Enter your comments here

gotta disagree, D O'B

July 10th, 2012
12:00 am

Theres more to playing than hitting. mDefense counts at third perhaps more than other positions…
Brooks Robinson is the starting point of any discussion about great third baggers.

Salt life

July 10th, 2012
12:02 am

Okay Brett was great! I agree. But people try to compare Chip to Brett and jeter? Maybe. I’ll take Chip over most every player ever!! I’d put all your boys on my team. They’d be bench players behind Chipper

Who cares who the pitchers were? Brett and Chip hit” close”

gotta disagree, D O'B

July 10th, 2012
12:06 am

yeah, I’d go with Brooks, Schmidt, Brett, Chipper and nowhere would Ken Oberkfell or Bob Horner be mentioned!!!

Robards

July 10th, 2012
12:17 am

Great post, DOB. I haven’t looked at the stats in a while, but I think Mike Schmidt hit something like .262. As good as he was defensively and notwithstanding his power numbers (still, less than 100 more career homers than Chipper), it’s hard for me to say that a guy who hit 40 points better was inferior to the Phillies great. Especially when the guy who hit 40 points better ends up with more RBI. Brett has a better argument. Just saying.

Robards

July 10th, 2012
12:24 am

Schmidt hit .267. Sorry, Chipper will hit like .35 or .37 better–.302 to maybe .305. I think any reasonable person would rather have Chipper at the plate in a key situation. Do you want a guy who strikes out a lot or someone who doesn’t?

Robards

July 10th, 2012
12:25 am

Schmidt hit a few points better than Dale Murphy. And had 150 more HR. Murph would be in the Hall with maybe 2 more years in his prime.

Robards

July 10th, 2012
12:26 am

Good years, I mean Of course.

Robards

July 10th, 2012
12:33 am

MLB expert, why is Schmidt’s average so poor because of his era? Have you looked at the average of his same era counterpart in KC?

Scottbravesfan

July 10th, 2012
12:36 am

Burgess,

How the hell are you supposed to play baseball with torn ACL’s? It’s not like Chipper had hangnails the guy shredded his knees. Those are pretty important to play baseball. If Cal Ripken tore his ACL in both knees he wouldn’t have the record. Cal was lucky to never have a major injury.

Robards

July 10th, 2012
12:37 am

No MLBexpert, I’ll give you defense and HR. If that’s all you care about, fine. Otherwise, give me one more stat.

Who Me?

July 10th, 2012
12:39 am

Thanks for the blog DOB. #10 is a first ballot lock. This team will direly miss his offense and leadership next year.

Casey

July 10th, 2012
12:40 am

Thank You Scottbravesfan.

Scottbravesfan

July 10th, 2012
12:40 am

Coach 2012,

No offense but Chipper was a much better hitter than Eddie Murray and Pete Rose. How do you have Pete Rose over Chipper? Because of hit total? That’s a compiling stat. To me Mickey is the only guy in the same class as Chipper as a switch hitter.

David O'Brien

July 10th, 2012
1:59 am

Robards: Sorry, man, but we’ll agree to disagree. Not even open for debate about Schmidt being best 3B, in my opinion. Batting average? Difference in batting average is what you point to for Chipper over him? Doesn’t stack up against all the superior stats and award totals for Schmidt, including 12 All-Star selections, 10 Gold Gloves in 11 years, eight years where he led the NL in home runs, three MVP awards including back-to-back years, six Silver Slugger awards, five years where he was 1st in WAR among NL position players, four years where he led the NL in walks, five where he led the league in slugging, and four where he led the league in RBIs.
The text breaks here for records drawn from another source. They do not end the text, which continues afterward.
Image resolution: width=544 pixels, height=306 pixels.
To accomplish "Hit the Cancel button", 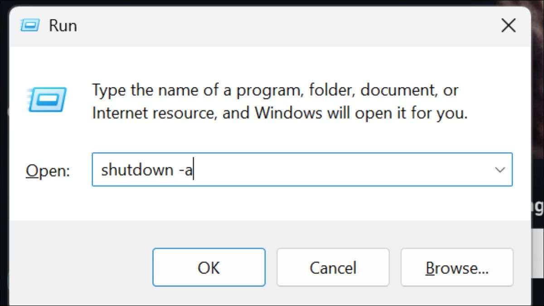I will click(333, 267).
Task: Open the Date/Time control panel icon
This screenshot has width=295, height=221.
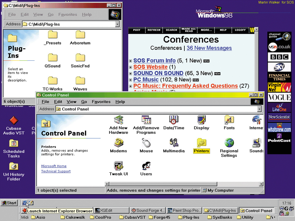Action: [x=173, y=120]
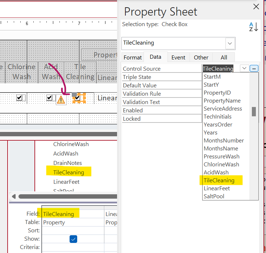
Task: Click the query grid left scroll arrow
Action: coord(14,196)
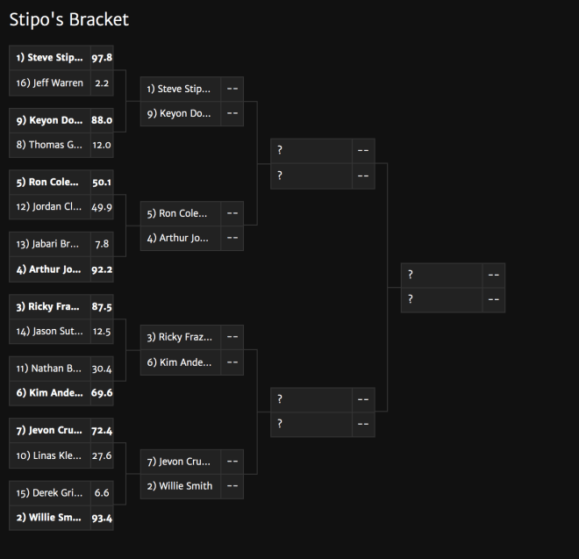Click 10) Linas Kle... entry
Screen dimensions: 579x559
tap(61, 456)
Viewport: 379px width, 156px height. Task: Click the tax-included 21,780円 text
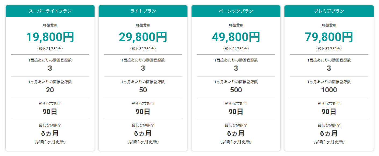coord(50,49)
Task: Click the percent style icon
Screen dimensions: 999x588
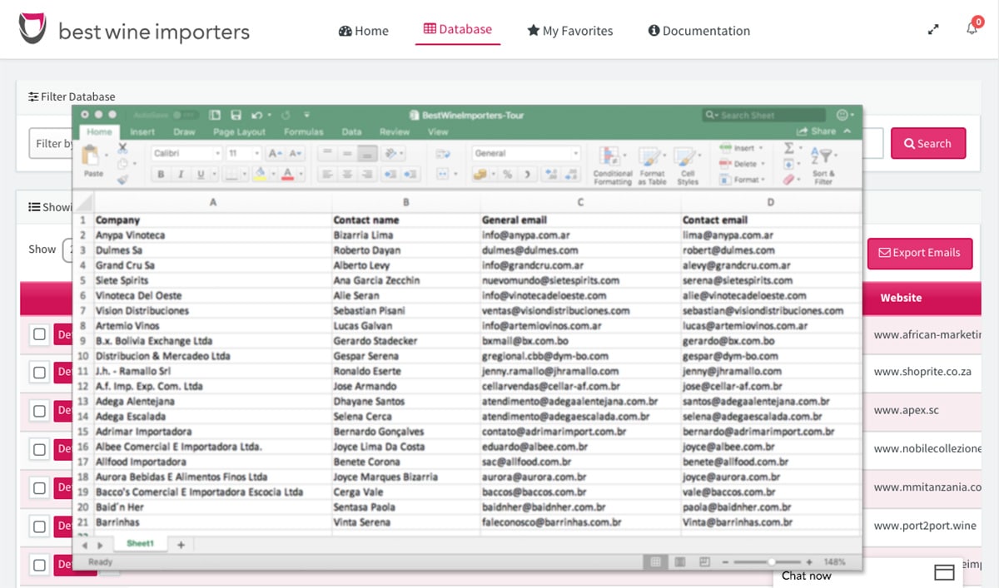Action: pyautogui.click(x=506, y=175)
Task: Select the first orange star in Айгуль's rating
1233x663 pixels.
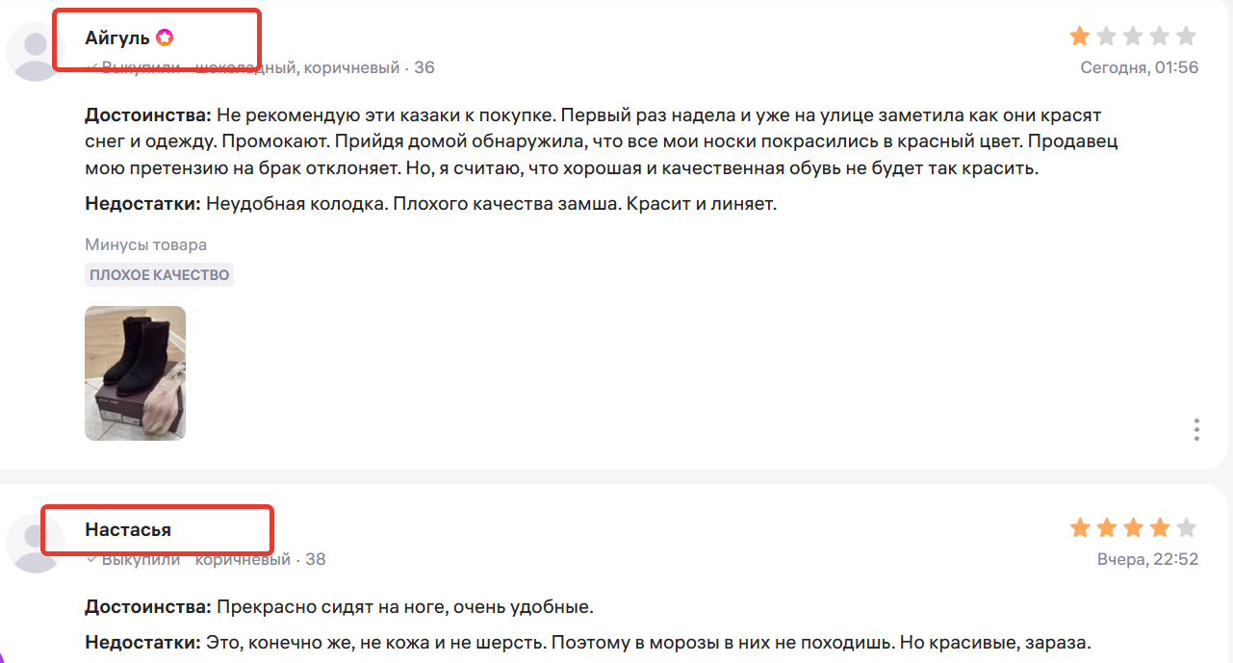Action: pos(1080,37)
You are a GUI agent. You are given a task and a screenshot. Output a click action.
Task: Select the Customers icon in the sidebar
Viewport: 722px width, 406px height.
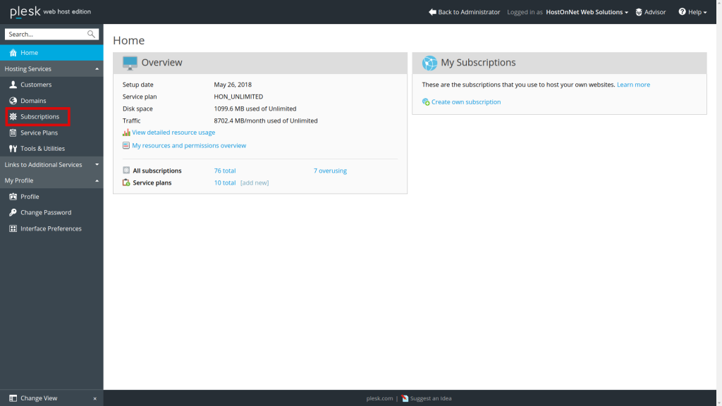13,85
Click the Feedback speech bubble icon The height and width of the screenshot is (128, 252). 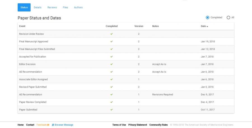point(48,125)
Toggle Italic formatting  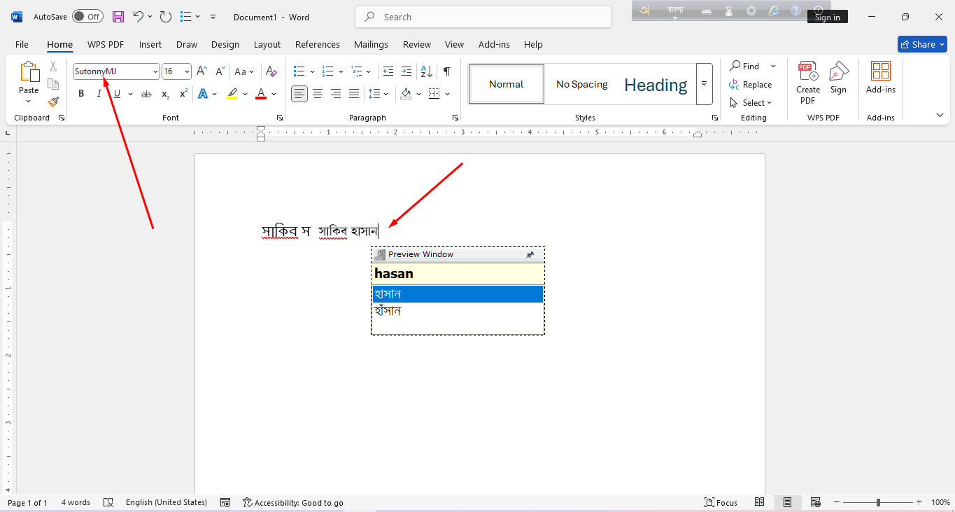[x=99, y=94]
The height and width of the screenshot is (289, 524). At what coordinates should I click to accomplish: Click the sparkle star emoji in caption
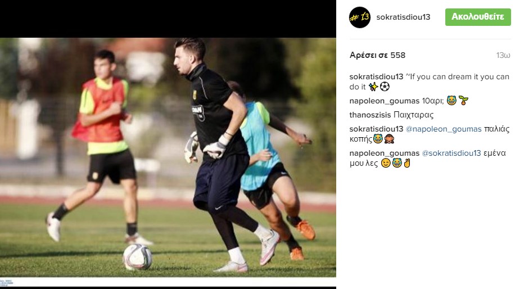click(373, 87)

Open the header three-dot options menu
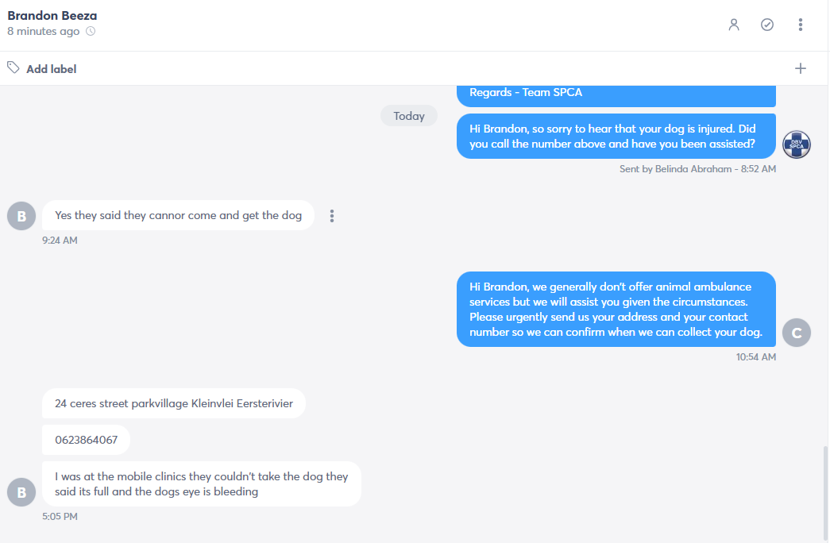(801, 25)
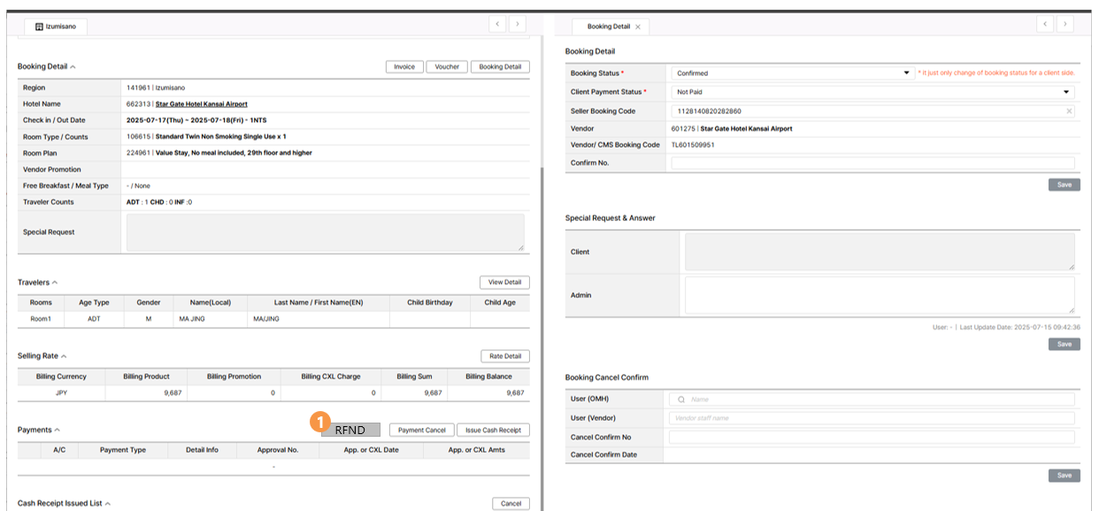Click the Voucher button
The width and height of the screenshot is (1099, 511).
[x=447, y=67]
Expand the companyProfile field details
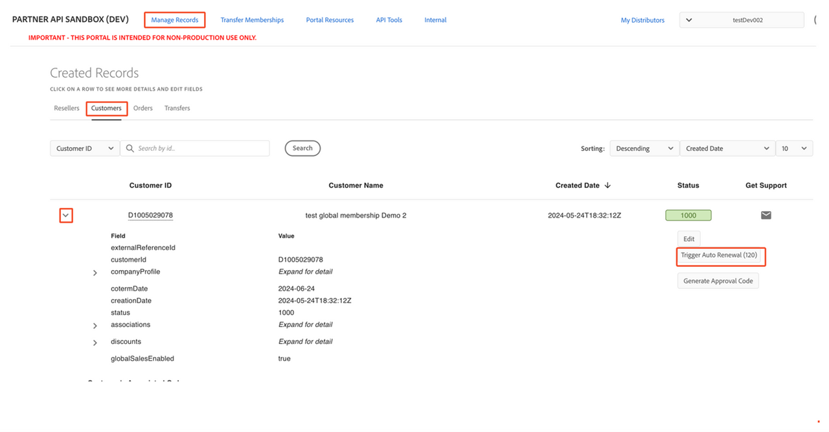829x432 pixels. [x=95, y=273]
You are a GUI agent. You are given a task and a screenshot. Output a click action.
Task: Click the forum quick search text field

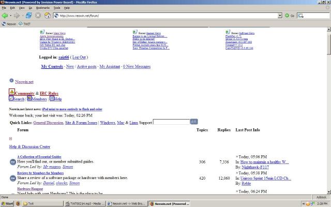171,122
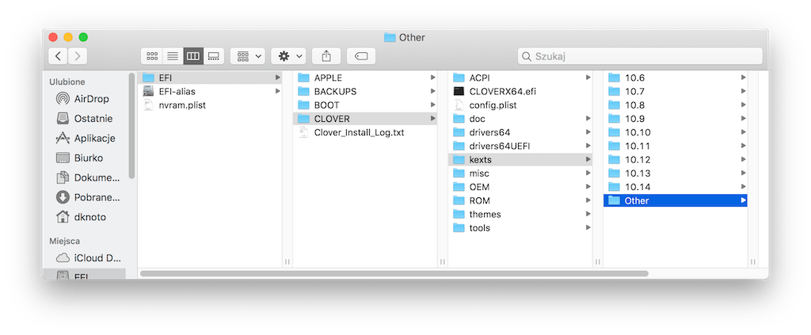The image size is (811, 335).
Task: Go forward to next folder
Action: tap(78, 56)
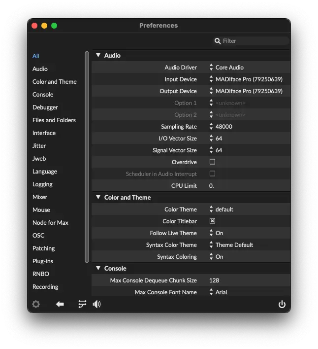
Task: Click the power icon at bottom right
Action: click(x=282, y=304)
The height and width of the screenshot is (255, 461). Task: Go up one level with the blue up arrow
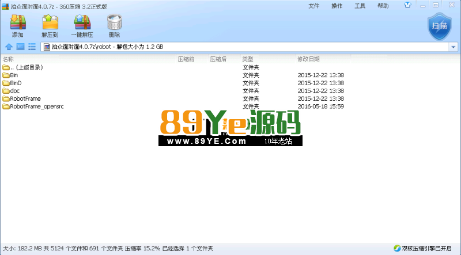pos(9,47)
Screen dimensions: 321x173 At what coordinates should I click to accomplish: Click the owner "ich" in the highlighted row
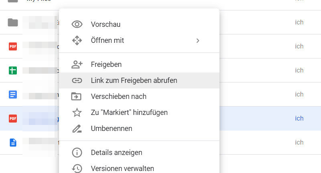(299, 119)
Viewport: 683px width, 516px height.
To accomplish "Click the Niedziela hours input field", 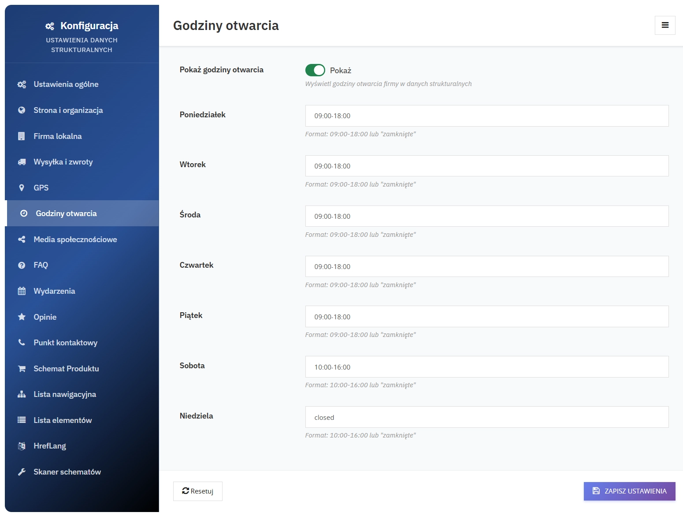I will (x=486, y=417).
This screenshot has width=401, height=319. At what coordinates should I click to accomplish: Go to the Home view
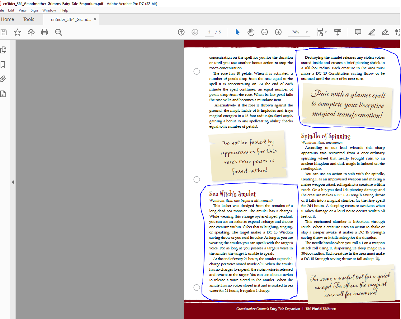(7, 19)
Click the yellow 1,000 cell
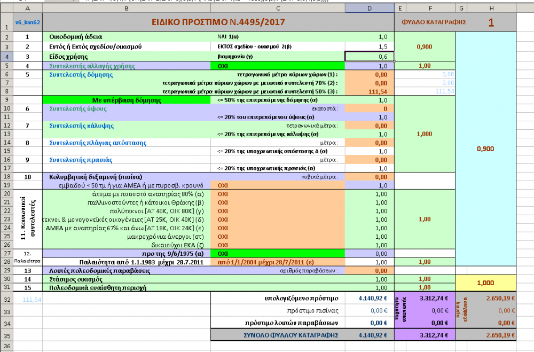534x352 pixels. [x=485, y=283]
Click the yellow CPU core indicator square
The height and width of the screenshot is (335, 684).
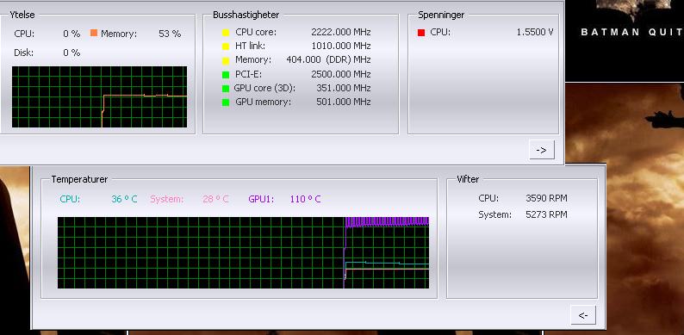pos(226,32)
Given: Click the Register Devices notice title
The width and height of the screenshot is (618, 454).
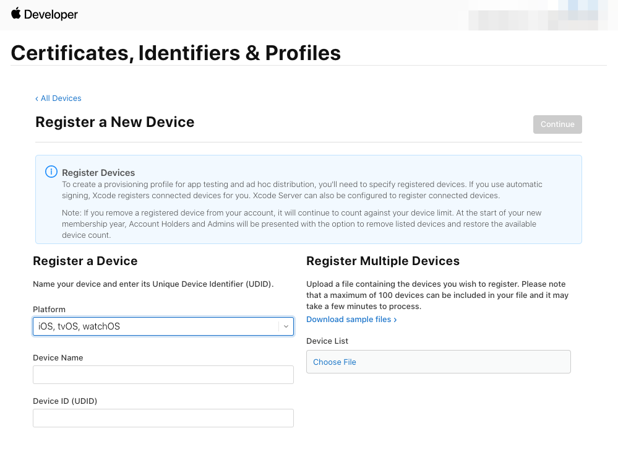Looking at the screenshot, I should pyautogui.click(x=98, y=173).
Check out how many times Chipper or Brett led their repsective league in any of those categories.

David O'Brien

July 10th, 2012
2:06 am

It won’t surprise me if La Russa brings in Chipper to DH midway through ASG and leaves him in rest of way. Had conversation with someone today, indicated Tony might be planning on that.

Mitchell

July 10th, 2012
2:15 am

Chipper’s post-season numbers blow in comparison to Brett’s.

George Brett also didn’t choke when it came to facing the Yankees in the playoffs.

No offense Chipper.

Go get ‘em.

Hoss10

July 10th, 2012
3:44 am

I have a couple points that I don’t believe were brought up, in defense of Chipper. A couple have mentioned that Schmidt played in an era where pitchers were more dominant. Well, Chipper played in the steroid era, where it was believed that possibly more pitchers were juicing than hitters. As far as we know, Chipper was clean. That’s worth mentioning.
Also, to DOB’s #’s comparison of Schmidt to Chipper: I believe Chip was robbed of a few all star selections, and should probably have 11 or 12 now. Does anyone even know that he wasn’t even named an all-star in his ‘99 MVP season? I know he went on a tear in the second half, but he was still deserving that year. And going back to the steroid issue, he lost out on all star selections and silver sluggers to cheaters who had an edge. I also believe Chip deserved 1 or possibly 2 gold gloves at 3rd. But those, like all star selections, are often inaccurate due to a popularity contest.
All this being said, I still think Schmidt is the best ever. I just don’t think the gap is as wide as some suggest.

N8

July 10th, 2012
3:56 am

Chipper’s a pretty honest dude with a grasp of his place in history. He certainly belongs in the discussion. But my guess is that Chipper would tell you Schmidt gets the nod over him.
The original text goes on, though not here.